My ex and i separated in Oct 05', divorced in august 10' 2 children, 14 years married and always had an amicable and agreeable arrangement with regards to our 2 children 16 & 12.
The orginal agreement was i would have them sun supper to thurs supper, he would have them thurs supper- sun supper. approx. 40% + each.
This worked for year 1, year 2 he changed jobs and couldn't take them to school and would drop them back off friday morning so i could get them ready and off to school and he would pick them up after school. After school sometimes turned into 7pm and sunday supper slowly turned into sunday afternoon. He never attends school meetings, never takes them to the doctor or dentist, never does homework on weekends with them, never does their laundry before sending them home, never buys their clothes, never takes them for haircuts or participate in extra curricular interests or take care other day to day needs. It's just a fun weekend for all or sometimes lately I think its something he does to avoid full support payments.
It has always been important to me that the kids know their dad and his family as i do not have family. I wanted them to grow and know their cousins and grandparents and participate in family events. I did not want their lives to change drastically and although we are at odds, the kids come first. However just like in our marriage, i am once again doing all the raising.
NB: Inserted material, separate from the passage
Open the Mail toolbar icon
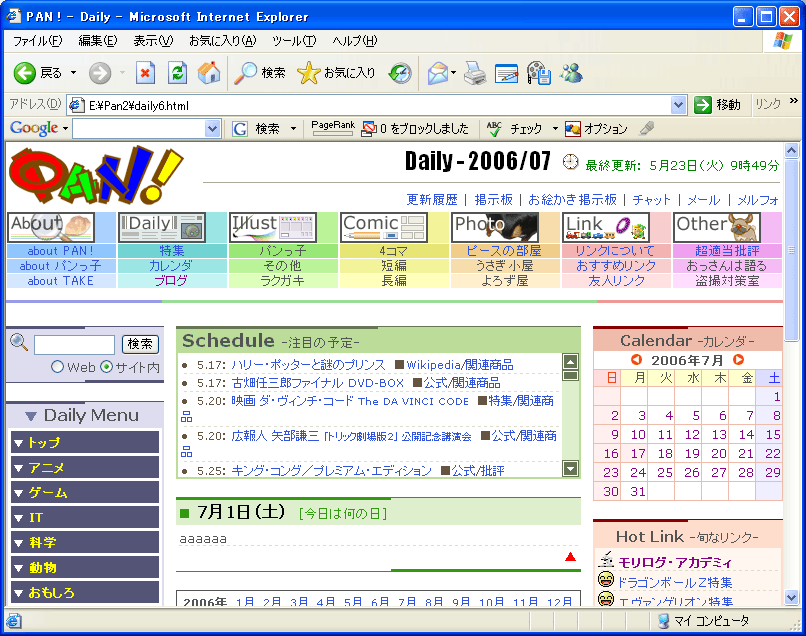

In 2008 he chose to move 45 minutes away from the city that the kids grew up in and i still reside in, to buy a house and take on a job that is 2 hrs away and pays him a rediculous amount of money. He has been able to pay off half his mortage, buy a cottage and 2 brand new vehicles fo himself, while i live pay check to pay check. This means that there is no physical way that he can share parenting.
Recently this amicable relationship has gone seriously south, he will not communicate with me at all. Not via email ....nothing. His recent decisions (that we have always been on the same page about their rearing) have been radical, unpredictable and out of character.
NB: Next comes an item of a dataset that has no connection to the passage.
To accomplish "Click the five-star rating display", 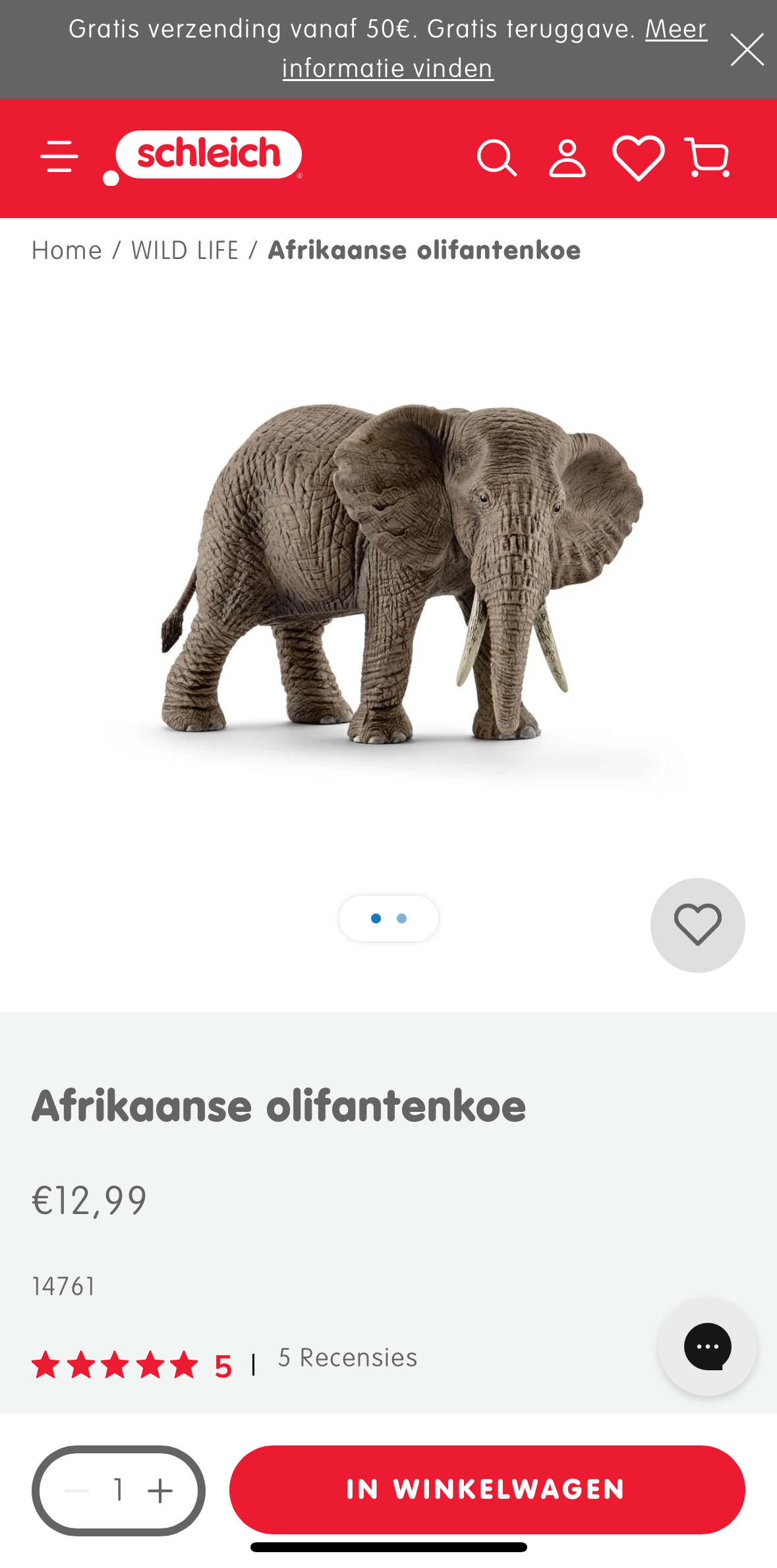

These recent actions make me believe that I need to file for sole custody immediately and protect my children and their future.
eg. He has met a woman with a daughter online late last summer, he flew to Russia in November to meet her, he's proposed to her (good luck to her) and plans on marrying her in Russia in March. He has to sign a legal document agreeing to support her and her daughter for the next 10 years in order for the immigration to proceed. Her daughter is 17 now.
Here's the kicker, when we separated he made 53k and I made 40k. and agreed to pay $400 based on our original shared parenting arrangement. He has never disclosed to the courts or me how much he truly makes. i just found out that he makes 133k and i make 62k and he is only spending 29% of the time with his children and continues to pay only $400/month instead of the table amount of $1795.
My fear is if I do not get something in writing before this immigration goes through that the courts will say he has an obligation to the new Russian family first. That my daughters future university dreams will be discarded, and that he may up and take them to Russia without my permission.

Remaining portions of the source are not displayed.